IVCVSep 12, 2019

Rethinking the CSC Model for Natural Images

arXiv:1909.05742v1105 citations
Originality Incremental advance
AI Analysis

This work addresses a specific bottleneck in image processing for researchers and practitioners by improving CSC model efficiency, though it is incremental in nature.

The authors tackled the underperformance of the Convolutional Sparse Coding (CSC) model in tasks like denoising by proposing a novel feed-forward network based on Bayesian insights, achieving state-of-the-art performance with significantly fewer parameters.
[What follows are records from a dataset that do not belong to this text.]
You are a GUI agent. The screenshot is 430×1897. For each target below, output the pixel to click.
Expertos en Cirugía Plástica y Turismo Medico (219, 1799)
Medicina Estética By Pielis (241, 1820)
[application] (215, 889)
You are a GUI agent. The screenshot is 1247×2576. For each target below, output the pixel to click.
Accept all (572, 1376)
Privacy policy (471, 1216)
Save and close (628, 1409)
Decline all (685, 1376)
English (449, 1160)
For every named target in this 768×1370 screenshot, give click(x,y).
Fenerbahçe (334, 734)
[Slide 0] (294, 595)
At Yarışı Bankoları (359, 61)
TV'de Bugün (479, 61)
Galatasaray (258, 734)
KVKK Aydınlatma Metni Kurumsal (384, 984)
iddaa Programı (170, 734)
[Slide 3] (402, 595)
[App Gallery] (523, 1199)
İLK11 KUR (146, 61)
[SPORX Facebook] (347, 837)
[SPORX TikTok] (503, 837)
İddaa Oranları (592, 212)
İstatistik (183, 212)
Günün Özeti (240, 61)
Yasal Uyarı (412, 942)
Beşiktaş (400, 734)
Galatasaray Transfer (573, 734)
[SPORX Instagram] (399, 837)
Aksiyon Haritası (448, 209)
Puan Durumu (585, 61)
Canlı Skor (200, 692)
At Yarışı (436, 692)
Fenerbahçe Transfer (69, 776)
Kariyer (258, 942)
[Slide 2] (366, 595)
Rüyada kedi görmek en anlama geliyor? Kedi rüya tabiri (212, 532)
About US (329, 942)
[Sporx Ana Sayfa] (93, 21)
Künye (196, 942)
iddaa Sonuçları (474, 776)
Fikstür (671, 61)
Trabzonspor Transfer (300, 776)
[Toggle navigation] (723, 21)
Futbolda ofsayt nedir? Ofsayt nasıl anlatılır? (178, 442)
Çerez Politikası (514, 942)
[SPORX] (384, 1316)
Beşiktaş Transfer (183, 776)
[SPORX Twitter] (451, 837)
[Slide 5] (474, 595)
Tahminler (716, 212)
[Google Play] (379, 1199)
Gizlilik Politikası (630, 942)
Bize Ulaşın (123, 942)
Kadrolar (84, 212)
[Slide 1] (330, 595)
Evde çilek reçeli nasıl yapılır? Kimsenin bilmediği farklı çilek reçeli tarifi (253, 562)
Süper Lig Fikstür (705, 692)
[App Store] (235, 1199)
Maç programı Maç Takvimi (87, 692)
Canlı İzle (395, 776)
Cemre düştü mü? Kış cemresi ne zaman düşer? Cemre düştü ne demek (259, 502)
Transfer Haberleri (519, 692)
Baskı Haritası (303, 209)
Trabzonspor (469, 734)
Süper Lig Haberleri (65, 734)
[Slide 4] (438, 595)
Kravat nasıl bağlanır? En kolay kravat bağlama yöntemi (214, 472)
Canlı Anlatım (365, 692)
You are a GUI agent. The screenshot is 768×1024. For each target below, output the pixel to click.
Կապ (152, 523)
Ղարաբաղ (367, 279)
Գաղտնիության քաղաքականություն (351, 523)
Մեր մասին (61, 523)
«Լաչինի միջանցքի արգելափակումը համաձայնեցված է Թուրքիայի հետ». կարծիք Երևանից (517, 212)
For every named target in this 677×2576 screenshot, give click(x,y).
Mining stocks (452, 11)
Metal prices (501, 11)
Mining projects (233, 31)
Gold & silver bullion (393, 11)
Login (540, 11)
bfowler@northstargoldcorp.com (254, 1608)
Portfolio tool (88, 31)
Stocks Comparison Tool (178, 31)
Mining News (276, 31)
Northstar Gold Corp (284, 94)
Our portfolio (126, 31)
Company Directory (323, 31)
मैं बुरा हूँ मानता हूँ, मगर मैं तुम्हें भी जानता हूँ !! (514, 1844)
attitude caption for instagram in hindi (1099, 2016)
Sparse representation with respect to an overcomplete dictionary is often used when regularizing inverse problems in signal and image processing. In recent years, the Convolutional Sparse Coding (CSC) model, in which the dictionary consists of shift-invariant filters, has gained renewed interest. While this model has been successfully used in some image processing problems, it still falls behind traditional patch-based methods on simple tasks such as denoising. In this work we provide new insights regarding the CSC model and its capability to represent natural images, and suggest a Bayesian connection between this model and its patch-based ancestor. Armed with these observations, we suggest a novel feed-forward network that follows an MMSE approximation process to the CSC model, using strided convolutions. The performance of this supervised architecture is shown to be on par with state of the art methods while using much fewer parameters.